Your co-op uses copper to ground equipment, protecting it from electrical surges and lightning by giving electricity a safe path to ground. We use a lot of copper wire in our substations, where we step down high-voltage electricity arriving from distant power plants before it travels to your neighborhood. Then another transformer near your home—either mounted on a utility pole or in a big box on the ground—lowers the voltage again so you can use the power at home. Copper is an essential component every step of the way.

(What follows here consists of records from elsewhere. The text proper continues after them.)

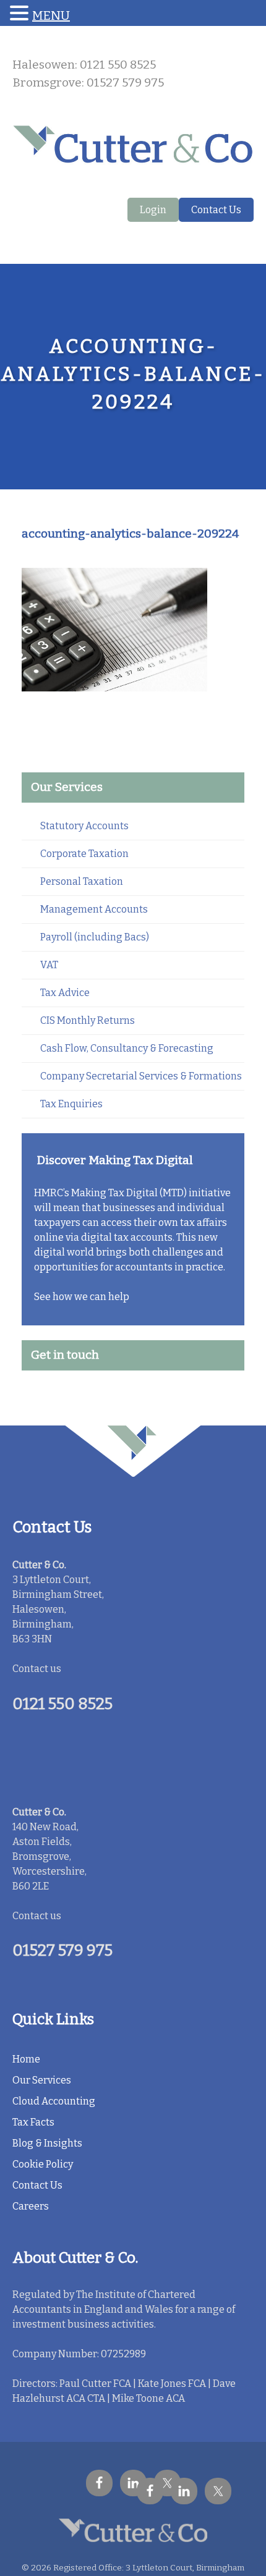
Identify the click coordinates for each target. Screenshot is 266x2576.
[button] (21, 13)
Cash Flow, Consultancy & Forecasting (126, 1048)
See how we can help (81, 1297)
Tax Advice (65, 993)
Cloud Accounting (53, 2101)
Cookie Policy (42, 2164)
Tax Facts (33, 2122)
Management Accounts (94, 909)
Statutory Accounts (84, 826)
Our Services (41, 2080)
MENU (51, 15)
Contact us (36, 1668)
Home (26, 2059)
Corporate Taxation (84, 853)
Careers (30, 2206)
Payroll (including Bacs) (94, 937)
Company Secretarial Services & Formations (141, 1076)
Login (153, 210)
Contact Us (216, 210)
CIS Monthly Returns (87, 1020)
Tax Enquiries (71, 1104)
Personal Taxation (81, 881)
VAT (49, 965)
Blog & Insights (47, 2143)
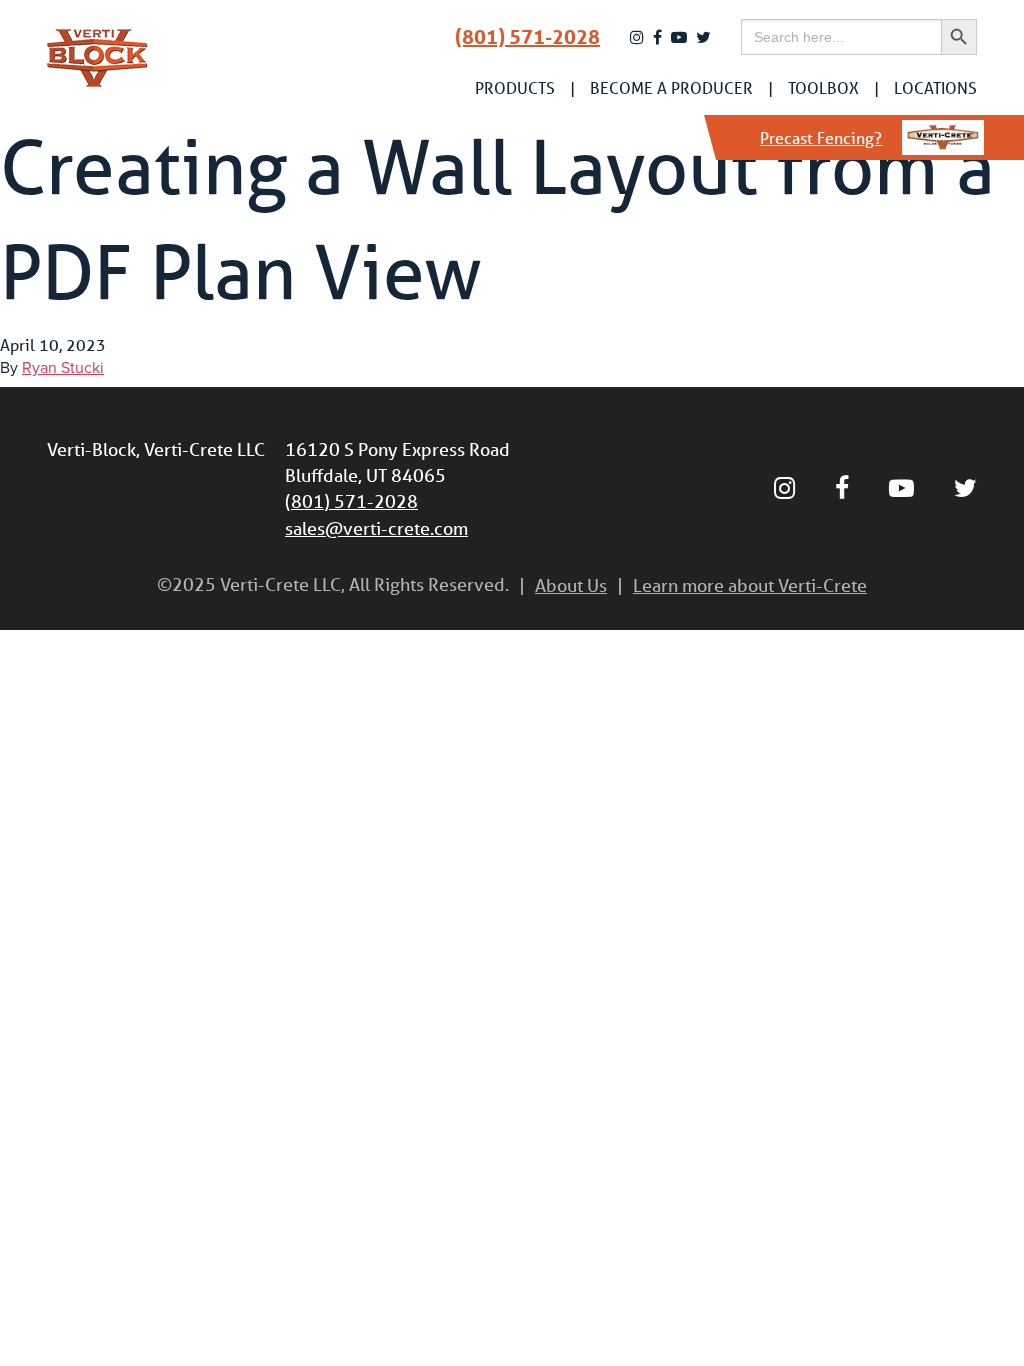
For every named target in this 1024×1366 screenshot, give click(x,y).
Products (515, 88)
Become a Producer (671, 88)
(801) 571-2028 (527, 37)
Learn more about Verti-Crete (750, 585)
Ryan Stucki (63, 368)
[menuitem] (515, 88)
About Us (571, 585)
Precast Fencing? (821, 137)
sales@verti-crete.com (376, 528)
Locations (935, 88)
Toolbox (823, 88)
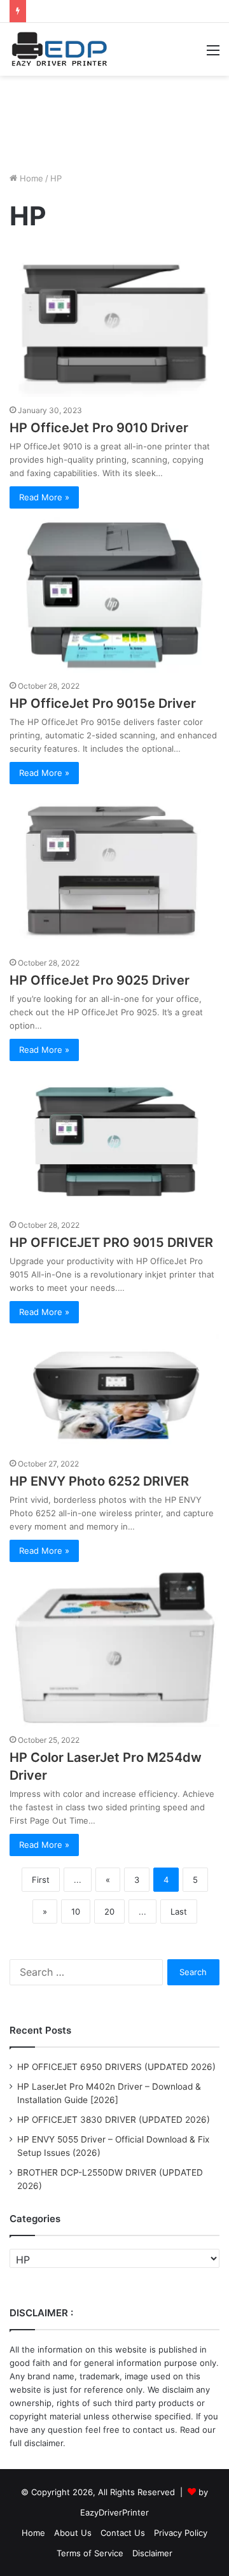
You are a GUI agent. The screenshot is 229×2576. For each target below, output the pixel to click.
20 (109, 1911)
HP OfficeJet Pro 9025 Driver (100, 980)
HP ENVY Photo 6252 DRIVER (99, 1481)
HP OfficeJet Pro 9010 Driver (99, 427)
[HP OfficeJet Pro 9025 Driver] (114, 871)
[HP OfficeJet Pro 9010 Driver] (114, 323)
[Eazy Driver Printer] (60, 49)
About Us (73, 2533)
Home (30, 178)
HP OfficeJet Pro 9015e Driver (103, 703)
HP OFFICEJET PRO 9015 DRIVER (111, 1242)
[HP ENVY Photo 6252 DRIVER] (114, 1391)
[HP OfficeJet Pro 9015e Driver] (114, 595)
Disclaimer (152, 2553)
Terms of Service (90, 2553)
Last (178, 1911)
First (41, 1880)
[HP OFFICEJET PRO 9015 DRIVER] (114, 1141)
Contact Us (123, 2533)
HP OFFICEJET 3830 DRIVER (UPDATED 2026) (113, 2120)
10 (75, 1911)
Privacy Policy (180, 2533)
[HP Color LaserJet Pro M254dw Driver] (114, 1649)
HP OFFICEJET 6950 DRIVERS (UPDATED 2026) (116, 2067)
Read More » (44, 497)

Metal thieves can collect a couple hundred dollars’ worth of wire from a substation, but they leave behind a repair bill in the hundreds of thousands—or even millions, if the theft causes a fire. Fire in a substation can destroy regulators, switches, transformers and other expensive equipment. Thousands of co-op members are temporarily left in the dark after these incidents, even though co-ops move quickly to reroute power to affected areas.
Even without the damage done to co-op systems, the toll packs a big punch, since other equipment can be ruined without the protection that copper wires provide. There’s also the potential for loss of life.
Our linemen are highly trained professionals who understand the dangers of working with electricity and take proper safety precautions. To protect the public, we surround our substations with secure fencing and post warning signs. But some thieves will not be deterred.
Please help us prevent these thefts. If you notice anything unusual, such as an open substation gate, unprotected equipment or hanging wire, call your co-op immediately. If you see anyone other than our utility personnel or contractors around substations or other electric facilities, call the police.